In the general case, alloc
overrides only when you want, for example, to allocate an object from the pool of available instances or, possibly, allocate variable memory for the object based on some external parameter. (In C ++, you can access the new
parameters and distribute them based on, but Objective-C does not give you access to the initXXX
parameters.)
I have never tried any of this, and I suspect this is a bit of a minefield - you need to learn from structures and be very careful.
As Adam said, you should ALWAYS (in a reference-counting environment) redefine dealloc
if there are any stored objects held by your object.
Update: An interesting thing you can do ... in RedClass or the superclass of this code is something like:
+(id)alloc { if (self == [RedClass class]) { return [BlueClass alloc]; } else { return [super alloc]; } }
The end result is that whenever you execute [RedClass alloc]
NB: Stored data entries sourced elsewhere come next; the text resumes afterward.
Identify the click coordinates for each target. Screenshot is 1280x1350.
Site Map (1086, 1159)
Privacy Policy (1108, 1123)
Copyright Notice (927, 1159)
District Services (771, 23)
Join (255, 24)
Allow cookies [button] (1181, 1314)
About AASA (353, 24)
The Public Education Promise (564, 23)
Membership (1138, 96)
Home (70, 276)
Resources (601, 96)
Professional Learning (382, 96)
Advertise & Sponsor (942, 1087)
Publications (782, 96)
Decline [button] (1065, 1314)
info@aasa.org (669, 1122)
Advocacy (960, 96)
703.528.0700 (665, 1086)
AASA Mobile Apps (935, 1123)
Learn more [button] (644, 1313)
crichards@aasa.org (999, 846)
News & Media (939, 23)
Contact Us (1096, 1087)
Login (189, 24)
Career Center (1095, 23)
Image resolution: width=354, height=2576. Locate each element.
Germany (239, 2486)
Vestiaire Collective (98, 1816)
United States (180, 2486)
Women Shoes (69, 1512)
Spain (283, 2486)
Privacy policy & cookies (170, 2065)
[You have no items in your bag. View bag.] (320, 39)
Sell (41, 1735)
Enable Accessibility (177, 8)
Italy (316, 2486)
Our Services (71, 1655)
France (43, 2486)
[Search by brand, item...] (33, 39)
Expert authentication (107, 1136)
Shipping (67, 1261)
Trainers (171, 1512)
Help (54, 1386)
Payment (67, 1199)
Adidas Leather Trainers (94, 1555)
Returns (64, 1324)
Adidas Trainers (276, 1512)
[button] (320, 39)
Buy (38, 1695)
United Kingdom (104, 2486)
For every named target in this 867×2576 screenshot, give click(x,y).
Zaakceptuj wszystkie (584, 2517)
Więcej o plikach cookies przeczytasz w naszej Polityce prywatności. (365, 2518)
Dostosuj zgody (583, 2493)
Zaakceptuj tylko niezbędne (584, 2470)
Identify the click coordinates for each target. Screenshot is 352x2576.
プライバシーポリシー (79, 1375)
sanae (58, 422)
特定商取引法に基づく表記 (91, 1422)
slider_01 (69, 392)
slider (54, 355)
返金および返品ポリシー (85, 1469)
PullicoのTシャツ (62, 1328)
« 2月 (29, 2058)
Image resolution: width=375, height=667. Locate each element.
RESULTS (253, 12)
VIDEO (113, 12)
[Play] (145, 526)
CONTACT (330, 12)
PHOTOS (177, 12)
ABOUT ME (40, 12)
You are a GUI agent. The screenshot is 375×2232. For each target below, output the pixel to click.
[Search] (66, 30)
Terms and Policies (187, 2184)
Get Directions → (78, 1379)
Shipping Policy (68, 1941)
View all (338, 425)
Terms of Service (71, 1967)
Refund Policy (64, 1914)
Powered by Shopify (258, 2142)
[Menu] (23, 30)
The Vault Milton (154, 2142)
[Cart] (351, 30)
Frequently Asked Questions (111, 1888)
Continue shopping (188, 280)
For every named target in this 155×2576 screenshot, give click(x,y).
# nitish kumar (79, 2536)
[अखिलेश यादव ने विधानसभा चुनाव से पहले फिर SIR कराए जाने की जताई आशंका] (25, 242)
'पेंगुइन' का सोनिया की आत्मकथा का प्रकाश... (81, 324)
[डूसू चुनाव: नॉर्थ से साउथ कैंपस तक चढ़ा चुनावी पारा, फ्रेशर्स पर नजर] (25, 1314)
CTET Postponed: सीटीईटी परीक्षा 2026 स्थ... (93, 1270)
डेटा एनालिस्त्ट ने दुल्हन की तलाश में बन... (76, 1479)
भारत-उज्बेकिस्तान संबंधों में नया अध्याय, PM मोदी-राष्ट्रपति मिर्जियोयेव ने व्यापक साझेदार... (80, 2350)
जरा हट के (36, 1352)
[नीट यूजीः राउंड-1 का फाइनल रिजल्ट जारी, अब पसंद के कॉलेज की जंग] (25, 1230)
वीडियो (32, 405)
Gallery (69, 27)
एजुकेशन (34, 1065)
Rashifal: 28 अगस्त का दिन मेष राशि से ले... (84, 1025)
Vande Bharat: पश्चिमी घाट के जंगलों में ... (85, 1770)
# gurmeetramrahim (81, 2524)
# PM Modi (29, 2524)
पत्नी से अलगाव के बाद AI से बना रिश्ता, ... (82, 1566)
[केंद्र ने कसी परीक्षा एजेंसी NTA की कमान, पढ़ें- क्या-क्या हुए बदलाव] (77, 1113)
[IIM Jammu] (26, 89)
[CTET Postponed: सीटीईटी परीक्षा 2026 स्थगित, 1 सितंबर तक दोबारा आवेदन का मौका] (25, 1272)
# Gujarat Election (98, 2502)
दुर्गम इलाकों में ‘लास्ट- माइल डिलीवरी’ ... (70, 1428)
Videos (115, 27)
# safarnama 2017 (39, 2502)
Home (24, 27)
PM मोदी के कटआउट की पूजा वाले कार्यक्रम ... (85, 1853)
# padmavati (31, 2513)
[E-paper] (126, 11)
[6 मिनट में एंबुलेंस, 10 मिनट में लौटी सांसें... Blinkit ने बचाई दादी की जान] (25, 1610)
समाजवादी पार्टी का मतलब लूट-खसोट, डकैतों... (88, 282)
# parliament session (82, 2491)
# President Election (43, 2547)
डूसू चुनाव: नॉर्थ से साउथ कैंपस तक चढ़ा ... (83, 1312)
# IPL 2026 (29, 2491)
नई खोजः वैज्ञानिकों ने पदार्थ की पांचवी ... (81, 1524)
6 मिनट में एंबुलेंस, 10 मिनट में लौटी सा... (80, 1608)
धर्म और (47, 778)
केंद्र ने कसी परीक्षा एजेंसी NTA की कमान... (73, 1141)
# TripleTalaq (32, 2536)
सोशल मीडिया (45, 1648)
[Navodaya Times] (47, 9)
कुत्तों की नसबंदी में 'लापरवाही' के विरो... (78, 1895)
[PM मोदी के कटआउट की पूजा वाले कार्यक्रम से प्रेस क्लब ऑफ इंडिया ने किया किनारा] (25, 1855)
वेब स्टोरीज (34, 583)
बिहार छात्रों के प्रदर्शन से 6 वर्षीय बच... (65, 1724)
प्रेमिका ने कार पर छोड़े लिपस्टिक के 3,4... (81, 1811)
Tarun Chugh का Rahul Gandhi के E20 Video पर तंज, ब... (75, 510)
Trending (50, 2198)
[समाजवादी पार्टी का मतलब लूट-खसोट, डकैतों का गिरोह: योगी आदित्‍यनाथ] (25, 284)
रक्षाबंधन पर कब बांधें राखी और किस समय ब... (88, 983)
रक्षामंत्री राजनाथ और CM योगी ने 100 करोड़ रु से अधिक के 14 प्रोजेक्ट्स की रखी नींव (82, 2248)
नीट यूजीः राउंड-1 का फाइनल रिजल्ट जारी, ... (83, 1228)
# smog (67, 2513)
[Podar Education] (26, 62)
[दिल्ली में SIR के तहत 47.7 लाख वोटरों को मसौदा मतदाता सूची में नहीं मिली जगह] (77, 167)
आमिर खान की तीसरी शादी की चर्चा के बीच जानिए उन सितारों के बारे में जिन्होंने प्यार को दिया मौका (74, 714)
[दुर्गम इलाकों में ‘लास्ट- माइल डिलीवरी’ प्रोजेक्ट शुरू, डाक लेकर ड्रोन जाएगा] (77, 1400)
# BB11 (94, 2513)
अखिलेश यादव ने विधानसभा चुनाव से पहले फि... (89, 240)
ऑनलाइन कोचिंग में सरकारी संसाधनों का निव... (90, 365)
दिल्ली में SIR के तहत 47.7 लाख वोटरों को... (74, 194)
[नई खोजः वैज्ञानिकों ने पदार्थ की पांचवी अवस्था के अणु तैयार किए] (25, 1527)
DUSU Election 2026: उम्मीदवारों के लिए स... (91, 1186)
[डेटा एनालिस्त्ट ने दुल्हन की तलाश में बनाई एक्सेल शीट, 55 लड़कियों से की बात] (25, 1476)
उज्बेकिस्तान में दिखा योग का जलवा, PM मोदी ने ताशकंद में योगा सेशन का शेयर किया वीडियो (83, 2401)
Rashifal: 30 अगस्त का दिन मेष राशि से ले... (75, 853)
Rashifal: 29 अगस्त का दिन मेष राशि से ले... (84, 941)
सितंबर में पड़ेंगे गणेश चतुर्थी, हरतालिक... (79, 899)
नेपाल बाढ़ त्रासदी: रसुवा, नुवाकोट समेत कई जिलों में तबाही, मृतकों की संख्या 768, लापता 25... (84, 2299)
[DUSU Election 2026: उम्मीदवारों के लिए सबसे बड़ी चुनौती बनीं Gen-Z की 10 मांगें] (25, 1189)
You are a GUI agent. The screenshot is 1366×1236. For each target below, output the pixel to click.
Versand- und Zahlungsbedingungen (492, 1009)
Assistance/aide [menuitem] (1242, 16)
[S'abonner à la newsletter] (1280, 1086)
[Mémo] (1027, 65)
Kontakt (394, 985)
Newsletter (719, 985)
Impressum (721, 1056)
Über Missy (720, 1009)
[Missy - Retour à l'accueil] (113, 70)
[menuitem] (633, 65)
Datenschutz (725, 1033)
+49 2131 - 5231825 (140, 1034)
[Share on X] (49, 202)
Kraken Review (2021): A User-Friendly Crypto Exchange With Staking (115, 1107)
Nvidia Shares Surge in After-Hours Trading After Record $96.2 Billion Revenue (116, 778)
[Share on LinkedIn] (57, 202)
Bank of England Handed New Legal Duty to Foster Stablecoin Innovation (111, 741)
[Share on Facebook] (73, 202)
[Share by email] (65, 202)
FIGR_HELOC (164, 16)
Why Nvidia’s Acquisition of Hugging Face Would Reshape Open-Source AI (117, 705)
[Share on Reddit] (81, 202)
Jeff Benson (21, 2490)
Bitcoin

, the BlueCLass object will be returned. (NB: Presumably, BlueClass is a subclass of RedClass, or something will be seriously launched shortly after the object returns.)
Not to say that this is a good idea, but it is possible (and I donβt know of any cases when it would not work reliably for varied custom classes). And this has several possible uses.
Note: In some cases, you can use [self isSubclassOf:[RedClass class]]
rather than ==
(although this has some serious problems).